─── Data for processing

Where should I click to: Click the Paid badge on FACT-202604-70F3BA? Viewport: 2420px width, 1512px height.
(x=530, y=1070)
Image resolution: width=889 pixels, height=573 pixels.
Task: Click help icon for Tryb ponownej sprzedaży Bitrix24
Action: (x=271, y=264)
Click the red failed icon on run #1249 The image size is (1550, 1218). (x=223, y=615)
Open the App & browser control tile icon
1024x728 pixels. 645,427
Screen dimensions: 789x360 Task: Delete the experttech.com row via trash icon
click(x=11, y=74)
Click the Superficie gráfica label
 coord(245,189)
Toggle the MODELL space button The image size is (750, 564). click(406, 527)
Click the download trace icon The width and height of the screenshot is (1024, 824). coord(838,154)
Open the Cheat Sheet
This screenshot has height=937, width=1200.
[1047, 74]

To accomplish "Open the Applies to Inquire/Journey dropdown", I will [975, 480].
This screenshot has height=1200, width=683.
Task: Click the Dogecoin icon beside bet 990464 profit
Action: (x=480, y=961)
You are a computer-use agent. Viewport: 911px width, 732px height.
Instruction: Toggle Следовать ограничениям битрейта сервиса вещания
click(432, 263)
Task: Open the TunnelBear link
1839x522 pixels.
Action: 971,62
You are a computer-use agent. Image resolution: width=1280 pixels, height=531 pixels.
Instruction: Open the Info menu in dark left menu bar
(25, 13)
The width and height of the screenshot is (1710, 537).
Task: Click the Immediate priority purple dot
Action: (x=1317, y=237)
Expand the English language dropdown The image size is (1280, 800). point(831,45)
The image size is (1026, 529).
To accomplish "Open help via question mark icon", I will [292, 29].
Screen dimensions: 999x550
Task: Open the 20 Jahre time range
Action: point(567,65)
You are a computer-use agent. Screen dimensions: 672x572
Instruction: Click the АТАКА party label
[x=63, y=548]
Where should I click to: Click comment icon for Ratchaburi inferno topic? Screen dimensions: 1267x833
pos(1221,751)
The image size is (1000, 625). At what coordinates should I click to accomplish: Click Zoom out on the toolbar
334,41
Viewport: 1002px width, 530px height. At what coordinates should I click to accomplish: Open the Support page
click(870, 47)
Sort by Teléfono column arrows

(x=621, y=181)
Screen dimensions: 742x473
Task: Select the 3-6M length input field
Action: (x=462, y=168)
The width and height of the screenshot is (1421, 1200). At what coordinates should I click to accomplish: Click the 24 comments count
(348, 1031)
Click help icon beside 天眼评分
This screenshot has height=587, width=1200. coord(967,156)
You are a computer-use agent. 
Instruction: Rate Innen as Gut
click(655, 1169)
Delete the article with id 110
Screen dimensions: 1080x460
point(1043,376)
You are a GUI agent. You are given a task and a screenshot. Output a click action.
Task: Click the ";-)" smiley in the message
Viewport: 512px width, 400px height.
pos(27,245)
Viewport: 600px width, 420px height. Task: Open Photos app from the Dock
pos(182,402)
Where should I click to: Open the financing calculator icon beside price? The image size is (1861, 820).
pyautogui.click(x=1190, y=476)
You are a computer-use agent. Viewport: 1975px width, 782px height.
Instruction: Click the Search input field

──────

> What you are asked to do: Your task is to retype the entries verbatim, starting with the line that holds "Click the Superficie gráfica label" and stopping after the line that holds "You are a computer-use agent. Viewport: 911px".

> Answer section:
Click the Superficie gráfica label
 coord(245,189)
Toggle the MODELL space button The image size is (750, 564). click(406, 527)
Click the download trace icon The width and height of the screenshot is (1024, 824). coord(838,154)
Open the Cheat Sheet
This screenshot has height=937, width=1200.
[1047, 74]

To accomplish "Open the Applies to Inquire/Journey dropdown", I will [975, 480].
This screenshot has height=1200, width=683.
Task: Click the Dogecoin icon beside bet 990464 profit
Action: (x=480, y=961)
You are a computer-use agent. Viewport: 911px width, 732px height.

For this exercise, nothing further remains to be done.